In fact, there are things that we know will help strengthen our economy that we could get done before this year is out. We still need to pass a law to fix our broken immigration system. We still need to pass a farm bill. And with the shutdown behind us and budget committees forming, we now have an opportunity to focus on a sensible budget that is responsible, that is fair, and that helps hardworking people all across this country.
And we could get all these things done even this year if everybody comes together in a spirit of how are we going to move this country forward and put the last three weeks behind us. That’s what I believe the American people are looking for — not a focus on politics, not a focus on elections, but a focus on the concrete steps that can improve their lives. That’s going to be my focus. I’m looking forward to Congress doing the same.

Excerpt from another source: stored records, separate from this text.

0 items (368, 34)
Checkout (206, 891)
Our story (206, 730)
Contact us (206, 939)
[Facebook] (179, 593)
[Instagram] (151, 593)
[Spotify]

But, once again, I want to thank the leadership for coming together and getting this done. Hopefully, next time, it won’t be in the 11th hour. One of the things that I said throughout this process is we’ve got to get out of the habit of governing by crisis. And my hope and expectation is everybody has learned that there is no reason why we can’t work on the issues at hand, why we can’t disagree between the parties while still being agreeable, and make sure that we’re not inflicting harm on the American people when we do have disagreements.
So hopefully that’s a lesson that will be internalized, not just by me but also by Democrats and Republicans, not only the leaders but also the rank and file.
Thanks very much, everybody.
Q Mr. President, isn’t this going to happen all over again in a few months?